Сергей опустился на обрубок дерева и, скрутив неумелыми, трясущимися пальцами цигарку, прикурил, глубоко затягиваясь, хотя и не был курящим.
После расправы на бугре в селе начался повальный грабеж. Загорелось несколько хат. Пьяная банда карателей разбрелась по селу, а когда стемнело, поспешила удрать из Барановки, оставив людей в клуне.
Ночью барановцы разошлись по своим ограбленным, выстуженным хатам. Никому не спалось. Сергей и Мишка отогревались в теткиной хате. Пришли к ним и другие дружки — сын завхоза Троицкого и Володя Шашков из соседней деревни Муравейной. Комсомолия совещалась в эту ночь: как быть, где искать помощи, куда податься?..
— Их не найдем, конечно, в Барановском лесу, — говорил убежденно Сергей.
— Почему же конечно?
— Уж будь покоен!
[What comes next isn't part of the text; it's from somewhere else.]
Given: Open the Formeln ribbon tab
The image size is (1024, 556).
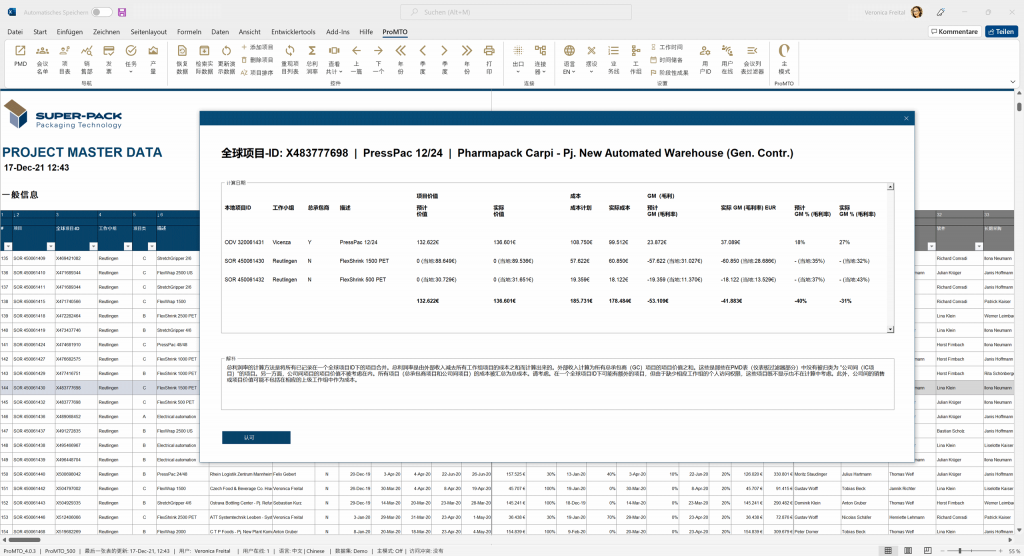Looking at the screenshot, I should coord(188,32).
Ушли далеко!
— А я еще с осени кое-что знаю… — многозначительно сообщил Карманов.
Он втайне надеялся, что приведет друзей прямо к партизанам в землянку, на которую натолкнулся однажды в Барановской роще и, догадавшись, что землянка — база Фомича, никому не говорил об этом.
— Вот уйдем в лес — и все тут…
— А если жандармы там? — возразил Сергей. — Я с ними лично познакомился… Чтоб им…
— Ну так что?
— Никто теперь в лесу запросто не бывает, — поучительно заметил Сергей, и друзья еще крепче задумались.
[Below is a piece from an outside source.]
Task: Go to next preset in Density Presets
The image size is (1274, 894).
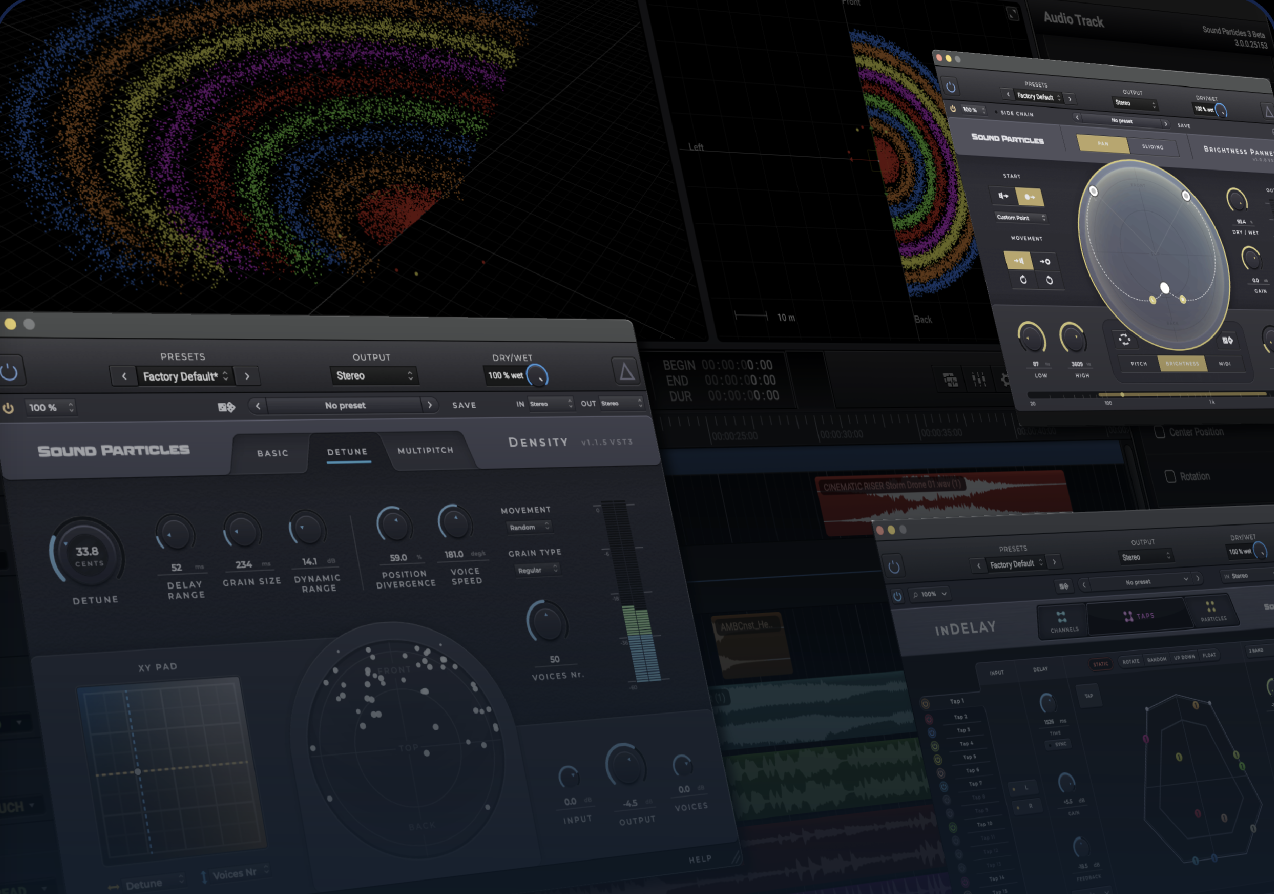Action: coord(247,377)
Приехавший отряд выручил барановскую молодежь. Фомич тут же принял решение — выкопать из земли оружие и боеприпасы, забазированные райкомом на огороде Артема Гусакова, И еще до рассвета Петро, сопровождаемый Кармановым, Шашковым и тремя братьями Пузановыми, привез в Барановку тридцать винтовок, ящики с патронами и ручными гранатами.